--- YOUR GOAL ---
Every line below between the line holding "Where should I click to: Click the vertical" and the line holding "This screenshot has width=950, height=633.", inclusive, should be repeated exactly, and all other lines omitted.

**** EXTRACTED INFORMATION

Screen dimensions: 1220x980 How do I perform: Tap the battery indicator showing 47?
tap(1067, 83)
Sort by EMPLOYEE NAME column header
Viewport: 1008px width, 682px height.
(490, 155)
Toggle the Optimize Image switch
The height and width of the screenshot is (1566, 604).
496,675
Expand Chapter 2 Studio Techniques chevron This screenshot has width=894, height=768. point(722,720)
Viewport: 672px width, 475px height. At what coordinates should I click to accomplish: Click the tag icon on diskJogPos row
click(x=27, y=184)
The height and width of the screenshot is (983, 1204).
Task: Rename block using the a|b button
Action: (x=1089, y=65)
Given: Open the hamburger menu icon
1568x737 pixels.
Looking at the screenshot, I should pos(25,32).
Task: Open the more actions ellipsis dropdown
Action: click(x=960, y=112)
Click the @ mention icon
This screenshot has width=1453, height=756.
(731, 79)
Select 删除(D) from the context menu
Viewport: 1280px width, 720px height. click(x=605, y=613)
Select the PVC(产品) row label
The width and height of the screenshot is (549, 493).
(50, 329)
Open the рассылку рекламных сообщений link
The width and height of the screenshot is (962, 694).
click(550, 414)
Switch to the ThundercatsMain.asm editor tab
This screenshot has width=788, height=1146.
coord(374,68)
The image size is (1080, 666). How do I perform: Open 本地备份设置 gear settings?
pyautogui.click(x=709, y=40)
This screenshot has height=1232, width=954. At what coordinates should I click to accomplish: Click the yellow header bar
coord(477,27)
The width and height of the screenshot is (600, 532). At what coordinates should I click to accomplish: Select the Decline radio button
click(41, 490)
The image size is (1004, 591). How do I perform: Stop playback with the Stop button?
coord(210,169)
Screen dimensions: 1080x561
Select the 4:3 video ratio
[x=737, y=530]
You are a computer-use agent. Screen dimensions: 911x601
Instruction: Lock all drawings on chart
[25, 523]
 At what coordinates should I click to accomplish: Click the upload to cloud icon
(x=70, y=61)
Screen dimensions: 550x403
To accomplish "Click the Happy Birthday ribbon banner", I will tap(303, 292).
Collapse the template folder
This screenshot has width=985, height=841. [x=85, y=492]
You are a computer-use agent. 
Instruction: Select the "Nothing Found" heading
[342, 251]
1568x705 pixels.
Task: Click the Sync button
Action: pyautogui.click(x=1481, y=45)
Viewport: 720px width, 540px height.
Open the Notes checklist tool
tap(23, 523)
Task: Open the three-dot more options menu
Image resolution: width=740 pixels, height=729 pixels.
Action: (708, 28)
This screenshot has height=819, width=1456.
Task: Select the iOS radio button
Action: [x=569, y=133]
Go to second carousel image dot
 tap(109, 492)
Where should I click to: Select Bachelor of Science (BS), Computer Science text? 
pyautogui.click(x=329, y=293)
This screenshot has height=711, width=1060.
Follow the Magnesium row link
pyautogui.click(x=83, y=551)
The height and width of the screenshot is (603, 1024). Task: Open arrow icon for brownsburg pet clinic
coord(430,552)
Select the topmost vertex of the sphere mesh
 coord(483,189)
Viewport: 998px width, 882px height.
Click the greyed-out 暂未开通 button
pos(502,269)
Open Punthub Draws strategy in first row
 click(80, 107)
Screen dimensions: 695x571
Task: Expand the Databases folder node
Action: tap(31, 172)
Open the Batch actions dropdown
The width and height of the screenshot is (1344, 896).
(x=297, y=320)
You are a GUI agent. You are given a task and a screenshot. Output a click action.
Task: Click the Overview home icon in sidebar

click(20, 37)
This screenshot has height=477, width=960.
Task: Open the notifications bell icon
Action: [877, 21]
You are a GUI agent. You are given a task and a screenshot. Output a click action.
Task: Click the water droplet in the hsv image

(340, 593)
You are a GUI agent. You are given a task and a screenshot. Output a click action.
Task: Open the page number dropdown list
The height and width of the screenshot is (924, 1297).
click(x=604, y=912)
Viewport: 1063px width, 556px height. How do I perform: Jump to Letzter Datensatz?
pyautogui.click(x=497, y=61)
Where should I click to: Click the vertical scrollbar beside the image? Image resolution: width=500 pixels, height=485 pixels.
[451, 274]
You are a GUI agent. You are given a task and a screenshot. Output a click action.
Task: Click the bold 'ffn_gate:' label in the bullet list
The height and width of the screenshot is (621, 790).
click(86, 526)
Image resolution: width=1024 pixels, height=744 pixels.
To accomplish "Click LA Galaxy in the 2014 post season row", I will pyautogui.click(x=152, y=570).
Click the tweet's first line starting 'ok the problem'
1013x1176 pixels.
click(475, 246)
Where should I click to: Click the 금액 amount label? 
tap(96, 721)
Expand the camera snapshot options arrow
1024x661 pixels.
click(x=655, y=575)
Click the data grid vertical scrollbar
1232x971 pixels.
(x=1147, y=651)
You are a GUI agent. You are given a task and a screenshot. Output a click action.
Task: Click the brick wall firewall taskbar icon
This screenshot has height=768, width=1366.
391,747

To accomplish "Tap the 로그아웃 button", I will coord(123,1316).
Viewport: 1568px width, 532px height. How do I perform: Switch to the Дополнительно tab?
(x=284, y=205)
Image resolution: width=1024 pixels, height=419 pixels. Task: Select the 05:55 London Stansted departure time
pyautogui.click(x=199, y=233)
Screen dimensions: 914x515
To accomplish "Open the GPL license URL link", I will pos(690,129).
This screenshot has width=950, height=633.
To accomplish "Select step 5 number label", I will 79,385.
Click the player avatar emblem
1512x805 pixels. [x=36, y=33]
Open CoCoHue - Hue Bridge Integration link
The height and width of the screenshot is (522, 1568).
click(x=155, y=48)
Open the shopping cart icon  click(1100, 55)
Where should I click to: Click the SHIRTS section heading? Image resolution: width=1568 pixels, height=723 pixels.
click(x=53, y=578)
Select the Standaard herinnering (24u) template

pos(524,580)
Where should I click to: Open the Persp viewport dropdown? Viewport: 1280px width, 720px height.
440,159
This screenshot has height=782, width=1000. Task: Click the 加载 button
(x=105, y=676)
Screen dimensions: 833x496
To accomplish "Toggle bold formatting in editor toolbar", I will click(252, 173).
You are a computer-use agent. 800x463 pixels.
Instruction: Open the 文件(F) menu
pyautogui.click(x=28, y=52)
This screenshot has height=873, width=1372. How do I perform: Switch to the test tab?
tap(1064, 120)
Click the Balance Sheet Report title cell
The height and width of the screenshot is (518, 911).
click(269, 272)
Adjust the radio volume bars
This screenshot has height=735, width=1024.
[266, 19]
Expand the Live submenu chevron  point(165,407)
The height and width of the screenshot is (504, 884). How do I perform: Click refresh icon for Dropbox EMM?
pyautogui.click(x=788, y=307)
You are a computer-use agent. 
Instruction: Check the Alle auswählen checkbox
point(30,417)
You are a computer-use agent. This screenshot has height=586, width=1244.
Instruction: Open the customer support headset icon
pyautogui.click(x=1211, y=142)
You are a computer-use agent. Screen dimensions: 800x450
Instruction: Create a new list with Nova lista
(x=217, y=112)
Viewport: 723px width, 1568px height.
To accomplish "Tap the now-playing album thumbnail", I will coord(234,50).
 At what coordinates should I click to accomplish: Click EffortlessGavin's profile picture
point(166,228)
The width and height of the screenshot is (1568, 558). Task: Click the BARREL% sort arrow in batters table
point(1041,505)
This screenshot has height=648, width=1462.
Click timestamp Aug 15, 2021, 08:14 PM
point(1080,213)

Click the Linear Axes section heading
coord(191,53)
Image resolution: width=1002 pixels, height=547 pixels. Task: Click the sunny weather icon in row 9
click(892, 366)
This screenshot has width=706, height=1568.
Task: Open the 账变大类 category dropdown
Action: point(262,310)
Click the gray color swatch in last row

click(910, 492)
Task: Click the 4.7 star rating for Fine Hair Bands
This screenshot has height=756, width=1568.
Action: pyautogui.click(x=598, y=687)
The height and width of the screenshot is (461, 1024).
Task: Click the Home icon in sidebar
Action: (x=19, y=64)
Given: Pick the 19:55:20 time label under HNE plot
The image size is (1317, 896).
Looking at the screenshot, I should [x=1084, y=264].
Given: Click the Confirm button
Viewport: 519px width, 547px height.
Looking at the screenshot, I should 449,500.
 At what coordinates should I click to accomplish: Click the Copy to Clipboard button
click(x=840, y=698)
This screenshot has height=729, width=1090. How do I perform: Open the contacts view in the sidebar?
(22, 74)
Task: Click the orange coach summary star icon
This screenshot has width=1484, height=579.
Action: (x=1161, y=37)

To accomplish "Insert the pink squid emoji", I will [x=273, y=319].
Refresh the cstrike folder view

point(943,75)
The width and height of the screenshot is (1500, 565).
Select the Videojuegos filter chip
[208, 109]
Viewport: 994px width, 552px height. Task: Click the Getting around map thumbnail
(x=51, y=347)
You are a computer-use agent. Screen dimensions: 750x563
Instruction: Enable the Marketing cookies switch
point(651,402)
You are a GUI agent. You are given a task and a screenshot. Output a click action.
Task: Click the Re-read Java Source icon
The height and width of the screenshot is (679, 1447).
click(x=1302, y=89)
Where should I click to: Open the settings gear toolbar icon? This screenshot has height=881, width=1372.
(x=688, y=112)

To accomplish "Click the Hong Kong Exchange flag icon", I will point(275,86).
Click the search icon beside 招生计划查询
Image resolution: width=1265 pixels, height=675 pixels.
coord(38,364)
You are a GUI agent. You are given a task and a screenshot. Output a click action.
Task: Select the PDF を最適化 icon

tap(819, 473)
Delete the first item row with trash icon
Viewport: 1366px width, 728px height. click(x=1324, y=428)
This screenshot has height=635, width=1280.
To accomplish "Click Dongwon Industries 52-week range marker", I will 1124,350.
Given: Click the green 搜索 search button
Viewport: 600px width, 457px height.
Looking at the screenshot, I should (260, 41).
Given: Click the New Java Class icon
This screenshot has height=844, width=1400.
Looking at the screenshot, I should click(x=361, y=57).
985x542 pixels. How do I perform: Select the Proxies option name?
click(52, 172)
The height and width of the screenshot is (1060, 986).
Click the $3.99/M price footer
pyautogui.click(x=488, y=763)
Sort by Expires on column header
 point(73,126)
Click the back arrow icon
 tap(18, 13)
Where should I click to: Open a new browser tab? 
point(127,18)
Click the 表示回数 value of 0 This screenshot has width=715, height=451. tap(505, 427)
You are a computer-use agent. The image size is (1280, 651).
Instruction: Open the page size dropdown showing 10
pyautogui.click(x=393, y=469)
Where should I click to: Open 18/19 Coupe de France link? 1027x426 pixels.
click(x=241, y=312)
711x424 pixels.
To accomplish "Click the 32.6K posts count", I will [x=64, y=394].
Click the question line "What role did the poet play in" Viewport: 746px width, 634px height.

********

--- ANSWER SECTION ---
Where should I click to: Click the vertical scrollbar beside the image? Image resolution: width=500 pixels, height=485 pixels.
[451, 274]
You are a GUI agent. You are given a task and a screenshot. Output a click action.
Task: Click the bold 'ffn_gate:' label in the bullet list
The height and width of the screenshot is (621, 790).
click(86, 526)
Image resolution: width=1024 pixels, height=744 pixels.
To accomplish "Click LA Galaxy in the 2014 post season row", I will pyautogui.click(x=152, y=570).
Click the tweet's first line starting 'ok the problem'
1013x1176 pixels.
click(475, 246)
Where should I click to: Click the 금액 amount label? 
tap(96, 721)
Expand the camera snapshot options arrow
1024x661 pixels.
click(x=655, y=575)
Click the data grid vertical scrollbar
1232x971 pixels.
(x=1147, y=651)
You are a GUI agent. You are given a task and a screenshot. Output a click action.
Task: Click the brick wall firewall taskbar icon
This screenshot has height=768, width=1366.
391,747

To accomplish "Tap the 로그아웃 button", I will coord(123,1316).
Viewport: 1568px width, 532px height. How do I perform: Switch to the Дополнительно tab?
(x=284, y=205)
Image resolution: width=1024 pixels, height=419 pixels. Task: Select the 05:55 London Stansted departure time
pyautogui.click(x=199, y=233)
Screen dimensions: 914x515
To accomplish "Open the GPL license URL link", I will pos(690,129).
This screenshot has width=950, height=633.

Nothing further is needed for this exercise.